*Problem requirements*
From the first line of the records through the line containing "Given: Click the Samsung", retype every line exactly and nothing else.
☆ ☆ ☆ ☆ ☆
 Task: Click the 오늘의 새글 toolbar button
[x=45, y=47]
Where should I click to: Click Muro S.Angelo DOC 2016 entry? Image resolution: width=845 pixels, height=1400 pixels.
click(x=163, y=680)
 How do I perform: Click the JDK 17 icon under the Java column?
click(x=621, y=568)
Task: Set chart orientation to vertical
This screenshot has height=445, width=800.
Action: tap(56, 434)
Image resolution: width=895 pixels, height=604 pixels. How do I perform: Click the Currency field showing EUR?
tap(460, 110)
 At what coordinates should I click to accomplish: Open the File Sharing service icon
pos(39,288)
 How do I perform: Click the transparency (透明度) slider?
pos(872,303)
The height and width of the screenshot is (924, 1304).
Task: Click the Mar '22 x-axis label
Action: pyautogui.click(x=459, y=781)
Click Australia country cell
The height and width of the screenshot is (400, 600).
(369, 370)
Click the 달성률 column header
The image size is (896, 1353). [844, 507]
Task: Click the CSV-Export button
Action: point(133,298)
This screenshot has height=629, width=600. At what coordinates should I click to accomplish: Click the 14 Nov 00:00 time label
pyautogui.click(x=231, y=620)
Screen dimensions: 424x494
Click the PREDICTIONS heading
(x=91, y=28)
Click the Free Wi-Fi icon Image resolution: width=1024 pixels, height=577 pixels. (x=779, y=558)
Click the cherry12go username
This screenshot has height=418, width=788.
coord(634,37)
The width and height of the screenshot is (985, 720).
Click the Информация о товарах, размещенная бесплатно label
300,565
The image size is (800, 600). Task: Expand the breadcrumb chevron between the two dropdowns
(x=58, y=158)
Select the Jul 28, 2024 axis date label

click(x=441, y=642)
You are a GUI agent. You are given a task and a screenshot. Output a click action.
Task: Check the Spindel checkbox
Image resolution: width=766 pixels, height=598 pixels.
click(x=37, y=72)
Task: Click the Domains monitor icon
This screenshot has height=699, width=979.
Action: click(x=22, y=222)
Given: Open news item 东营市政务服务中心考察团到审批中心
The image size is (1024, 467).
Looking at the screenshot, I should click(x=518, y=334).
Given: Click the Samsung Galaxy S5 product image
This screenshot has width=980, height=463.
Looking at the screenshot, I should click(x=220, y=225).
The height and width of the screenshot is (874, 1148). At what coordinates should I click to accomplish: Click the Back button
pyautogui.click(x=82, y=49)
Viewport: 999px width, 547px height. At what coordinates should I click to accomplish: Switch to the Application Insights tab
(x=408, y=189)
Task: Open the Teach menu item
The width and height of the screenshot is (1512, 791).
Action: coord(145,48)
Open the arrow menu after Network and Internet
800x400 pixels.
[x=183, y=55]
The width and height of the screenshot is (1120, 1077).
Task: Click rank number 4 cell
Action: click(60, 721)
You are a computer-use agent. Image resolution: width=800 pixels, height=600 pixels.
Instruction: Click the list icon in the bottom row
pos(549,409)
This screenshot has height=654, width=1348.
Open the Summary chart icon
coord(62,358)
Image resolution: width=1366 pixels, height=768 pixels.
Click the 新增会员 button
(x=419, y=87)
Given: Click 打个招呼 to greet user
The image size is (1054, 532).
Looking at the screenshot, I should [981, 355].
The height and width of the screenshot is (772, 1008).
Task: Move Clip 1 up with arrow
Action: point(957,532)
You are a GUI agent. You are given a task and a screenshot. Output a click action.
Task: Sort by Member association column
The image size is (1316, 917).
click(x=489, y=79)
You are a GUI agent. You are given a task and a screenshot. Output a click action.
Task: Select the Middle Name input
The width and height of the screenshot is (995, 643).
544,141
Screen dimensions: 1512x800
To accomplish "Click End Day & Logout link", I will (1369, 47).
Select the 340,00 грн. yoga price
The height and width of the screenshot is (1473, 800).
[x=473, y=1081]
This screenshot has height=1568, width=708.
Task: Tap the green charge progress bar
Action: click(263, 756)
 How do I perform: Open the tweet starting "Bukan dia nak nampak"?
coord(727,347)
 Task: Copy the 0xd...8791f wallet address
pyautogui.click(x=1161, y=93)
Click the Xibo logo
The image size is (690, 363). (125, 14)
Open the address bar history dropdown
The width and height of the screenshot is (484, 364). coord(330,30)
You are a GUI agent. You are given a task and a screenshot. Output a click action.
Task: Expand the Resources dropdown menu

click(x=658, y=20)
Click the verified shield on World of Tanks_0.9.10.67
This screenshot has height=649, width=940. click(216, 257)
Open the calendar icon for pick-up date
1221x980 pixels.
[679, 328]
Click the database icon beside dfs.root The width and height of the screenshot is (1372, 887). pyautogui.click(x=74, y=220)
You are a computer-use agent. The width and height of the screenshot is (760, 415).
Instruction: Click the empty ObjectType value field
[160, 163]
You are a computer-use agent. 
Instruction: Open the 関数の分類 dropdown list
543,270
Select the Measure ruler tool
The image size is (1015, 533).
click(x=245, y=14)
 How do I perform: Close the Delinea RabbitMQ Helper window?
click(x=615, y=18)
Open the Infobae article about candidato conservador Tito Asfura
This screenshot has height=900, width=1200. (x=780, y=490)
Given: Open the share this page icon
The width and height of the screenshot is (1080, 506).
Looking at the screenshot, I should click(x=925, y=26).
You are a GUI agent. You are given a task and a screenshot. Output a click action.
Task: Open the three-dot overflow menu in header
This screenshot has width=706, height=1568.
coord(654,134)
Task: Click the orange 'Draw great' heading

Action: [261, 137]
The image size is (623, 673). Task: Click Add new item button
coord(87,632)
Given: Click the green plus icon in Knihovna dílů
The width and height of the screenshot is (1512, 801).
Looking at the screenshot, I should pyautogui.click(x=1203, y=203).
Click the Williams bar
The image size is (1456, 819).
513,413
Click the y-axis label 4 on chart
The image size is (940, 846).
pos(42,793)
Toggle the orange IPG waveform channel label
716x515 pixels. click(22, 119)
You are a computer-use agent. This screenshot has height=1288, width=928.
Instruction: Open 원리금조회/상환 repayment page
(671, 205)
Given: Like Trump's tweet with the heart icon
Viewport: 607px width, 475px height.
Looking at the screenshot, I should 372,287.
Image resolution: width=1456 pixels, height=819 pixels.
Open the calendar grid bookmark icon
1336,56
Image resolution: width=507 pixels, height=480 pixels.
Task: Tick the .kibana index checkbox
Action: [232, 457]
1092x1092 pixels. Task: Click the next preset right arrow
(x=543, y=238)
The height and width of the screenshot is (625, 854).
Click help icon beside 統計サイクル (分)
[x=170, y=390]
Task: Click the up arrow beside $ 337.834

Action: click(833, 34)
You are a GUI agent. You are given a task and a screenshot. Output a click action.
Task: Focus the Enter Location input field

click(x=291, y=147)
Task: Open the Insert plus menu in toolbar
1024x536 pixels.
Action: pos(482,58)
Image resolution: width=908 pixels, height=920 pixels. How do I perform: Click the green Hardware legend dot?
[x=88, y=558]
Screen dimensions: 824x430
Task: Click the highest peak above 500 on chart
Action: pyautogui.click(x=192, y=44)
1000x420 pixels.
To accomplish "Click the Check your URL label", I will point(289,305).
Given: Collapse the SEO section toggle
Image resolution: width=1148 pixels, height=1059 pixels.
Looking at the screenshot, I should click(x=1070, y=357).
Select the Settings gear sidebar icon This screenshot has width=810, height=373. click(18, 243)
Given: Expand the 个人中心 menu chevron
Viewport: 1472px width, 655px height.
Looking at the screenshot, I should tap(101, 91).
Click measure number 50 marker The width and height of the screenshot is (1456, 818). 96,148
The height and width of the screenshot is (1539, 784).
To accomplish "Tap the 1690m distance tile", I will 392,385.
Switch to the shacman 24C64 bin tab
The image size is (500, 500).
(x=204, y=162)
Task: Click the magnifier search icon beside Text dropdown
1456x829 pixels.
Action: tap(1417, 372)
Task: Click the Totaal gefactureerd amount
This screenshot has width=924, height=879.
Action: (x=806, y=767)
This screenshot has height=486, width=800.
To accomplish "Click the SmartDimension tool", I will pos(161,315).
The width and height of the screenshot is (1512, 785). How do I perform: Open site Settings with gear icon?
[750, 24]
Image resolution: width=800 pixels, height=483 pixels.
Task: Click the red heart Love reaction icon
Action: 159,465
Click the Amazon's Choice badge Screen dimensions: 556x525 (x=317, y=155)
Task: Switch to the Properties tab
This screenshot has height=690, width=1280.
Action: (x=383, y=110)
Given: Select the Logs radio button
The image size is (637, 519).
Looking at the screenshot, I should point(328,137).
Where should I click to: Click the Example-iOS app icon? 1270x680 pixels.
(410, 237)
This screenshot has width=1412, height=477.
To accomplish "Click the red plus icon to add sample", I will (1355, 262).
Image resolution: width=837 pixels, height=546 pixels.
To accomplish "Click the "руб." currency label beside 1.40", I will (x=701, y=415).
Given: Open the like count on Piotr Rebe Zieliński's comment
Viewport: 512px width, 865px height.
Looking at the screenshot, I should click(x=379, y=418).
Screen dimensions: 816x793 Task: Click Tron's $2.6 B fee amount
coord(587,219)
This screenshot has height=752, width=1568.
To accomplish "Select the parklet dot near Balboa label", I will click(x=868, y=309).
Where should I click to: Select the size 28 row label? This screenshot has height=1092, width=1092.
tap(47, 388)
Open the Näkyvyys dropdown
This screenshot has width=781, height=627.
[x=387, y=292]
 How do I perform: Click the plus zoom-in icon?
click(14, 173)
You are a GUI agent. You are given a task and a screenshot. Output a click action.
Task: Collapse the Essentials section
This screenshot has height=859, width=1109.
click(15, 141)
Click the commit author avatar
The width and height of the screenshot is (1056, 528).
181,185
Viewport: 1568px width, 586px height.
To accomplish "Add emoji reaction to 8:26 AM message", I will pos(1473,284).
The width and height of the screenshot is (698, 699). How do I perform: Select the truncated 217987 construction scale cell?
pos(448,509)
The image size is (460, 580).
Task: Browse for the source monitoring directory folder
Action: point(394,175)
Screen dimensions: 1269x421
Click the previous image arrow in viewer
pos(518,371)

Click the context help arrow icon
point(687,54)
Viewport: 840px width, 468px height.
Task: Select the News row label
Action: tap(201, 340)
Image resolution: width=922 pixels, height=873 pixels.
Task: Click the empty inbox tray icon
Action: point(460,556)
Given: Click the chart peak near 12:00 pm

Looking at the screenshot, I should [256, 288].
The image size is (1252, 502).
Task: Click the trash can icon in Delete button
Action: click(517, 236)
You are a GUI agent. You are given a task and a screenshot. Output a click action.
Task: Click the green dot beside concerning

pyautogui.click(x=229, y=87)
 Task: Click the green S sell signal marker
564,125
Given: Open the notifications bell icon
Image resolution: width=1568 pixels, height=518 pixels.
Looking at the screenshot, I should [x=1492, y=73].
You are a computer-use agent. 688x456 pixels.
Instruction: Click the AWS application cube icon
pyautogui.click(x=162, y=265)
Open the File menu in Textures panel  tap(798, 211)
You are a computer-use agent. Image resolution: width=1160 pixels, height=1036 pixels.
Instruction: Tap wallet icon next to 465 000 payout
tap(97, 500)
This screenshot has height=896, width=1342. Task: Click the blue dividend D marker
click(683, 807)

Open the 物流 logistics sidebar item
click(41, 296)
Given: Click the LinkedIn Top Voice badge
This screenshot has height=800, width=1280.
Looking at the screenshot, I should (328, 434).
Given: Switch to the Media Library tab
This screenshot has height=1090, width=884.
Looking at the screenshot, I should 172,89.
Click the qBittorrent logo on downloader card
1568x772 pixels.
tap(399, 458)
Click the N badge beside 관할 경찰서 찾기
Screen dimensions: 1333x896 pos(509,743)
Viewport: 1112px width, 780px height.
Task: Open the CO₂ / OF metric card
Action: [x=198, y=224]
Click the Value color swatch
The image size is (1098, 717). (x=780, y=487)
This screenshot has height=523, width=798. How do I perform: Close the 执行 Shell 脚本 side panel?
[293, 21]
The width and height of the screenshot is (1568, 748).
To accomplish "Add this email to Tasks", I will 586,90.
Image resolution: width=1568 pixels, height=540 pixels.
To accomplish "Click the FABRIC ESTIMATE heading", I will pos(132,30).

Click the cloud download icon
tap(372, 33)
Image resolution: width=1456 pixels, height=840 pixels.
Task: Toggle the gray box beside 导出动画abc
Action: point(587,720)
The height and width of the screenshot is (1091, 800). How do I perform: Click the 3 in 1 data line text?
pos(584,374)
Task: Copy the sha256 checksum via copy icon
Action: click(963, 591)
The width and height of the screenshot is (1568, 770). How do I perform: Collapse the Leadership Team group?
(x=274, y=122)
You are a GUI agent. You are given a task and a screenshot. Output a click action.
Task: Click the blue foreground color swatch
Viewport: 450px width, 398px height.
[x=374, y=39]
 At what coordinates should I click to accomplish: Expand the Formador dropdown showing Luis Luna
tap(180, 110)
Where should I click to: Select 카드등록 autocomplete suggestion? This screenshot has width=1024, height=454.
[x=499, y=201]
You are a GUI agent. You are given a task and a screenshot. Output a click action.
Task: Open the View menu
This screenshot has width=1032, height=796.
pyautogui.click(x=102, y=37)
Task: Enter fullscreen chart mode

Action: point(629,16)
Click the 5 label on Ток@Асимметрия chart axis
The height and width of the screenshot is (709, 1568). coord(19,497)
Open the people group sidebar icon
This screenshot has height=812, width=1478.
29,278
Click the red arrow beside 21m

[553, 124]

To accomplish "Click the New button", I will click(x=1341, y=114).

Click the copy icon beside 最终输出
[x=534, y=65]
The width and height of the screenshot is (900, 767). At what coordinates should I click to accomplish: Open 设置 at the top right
☆ ☆ ☆ ☆ ☆
*Problem solution*
 Task: Click the 오늘의 새글 toolbar button
[x=45, y=47]
Where should I click to: Click Muro S.Angelo DOC 2016 entry? Image resolution: width=845 pixels, height=1400 pixels.
click(x=163, y=680)
 How do I perform: Click the JDK 17 icon under the Java column?
click(x=621, y=568)
Task: Set chart orientation to vertical
This screenshot has height=445, width=800.
Action: tap(56, 434)
Image resolution: width=895 pixels, height=604 pixels. How do I perform: Click the Currency field showing EUR?
tap(460, 110)
 At what coordinates should I click to accomplish: Open the File Sharing service icon
pos(39,288)
 How do I perform: Click the transparency (透明度) slider?
pos(872,303)
The height and width of the screenshot is (924, 1304).
Task: Click the Mar '22 x-axis label
Action: pyautogui.click(x=459, y=781)
Click Australia country cell
The height and width of the screenshot is (400, 600).
(369, 370)
Click the 달성률 column header
The image size is (896, 1353). [844, 507]
Task: Click the CSV-Export button
Action: point(133,298)
This screenshot has height=629, width=600. At what coordinates should I click to accomplish: Click the 14 Nov 00:00 time label
pyautogui.click(x=231, y=620)
Screen dimensions: 424x494
Click the PREDICTIONS heading
(x=91, y=28)
Click the Free Wi-Fi icon Image resolution: width=1024 pixels, height=577 pixels. (x=779, y=558)
Click the cherry12go username
This screenshot has height=418, width=788.
coord(634,37)
The width and height of the screenshot is (985, 720).
Click the Информация о товарах, размещенная бесплатно label
300,565
The image size is (800, 600). Task: Expand the breadcrumb chevron between the two dropdowns
(x=58, y=158)
Select the Jul 28, 2024 axis date label

click(x=441, y=642)
You are a GUI agent. You are given a task and a screenshot. Output a click action.
Task: Check the Spindel checkbox
Image resolution: width=766 pixels, height=598 pixels.
click(x=37, y=72)
Task: Click the Domains monitor icon
This screenshot has height=699, width=979.
Action: click(x=22, y=222)
Given: Open news item 东营市政务服务中心考察团到审批中心
The image size is (1024, 467).
Looking at the screenshot, I should click(x=518, y=334).
Given: Click the Samsung Galaxy S5 product image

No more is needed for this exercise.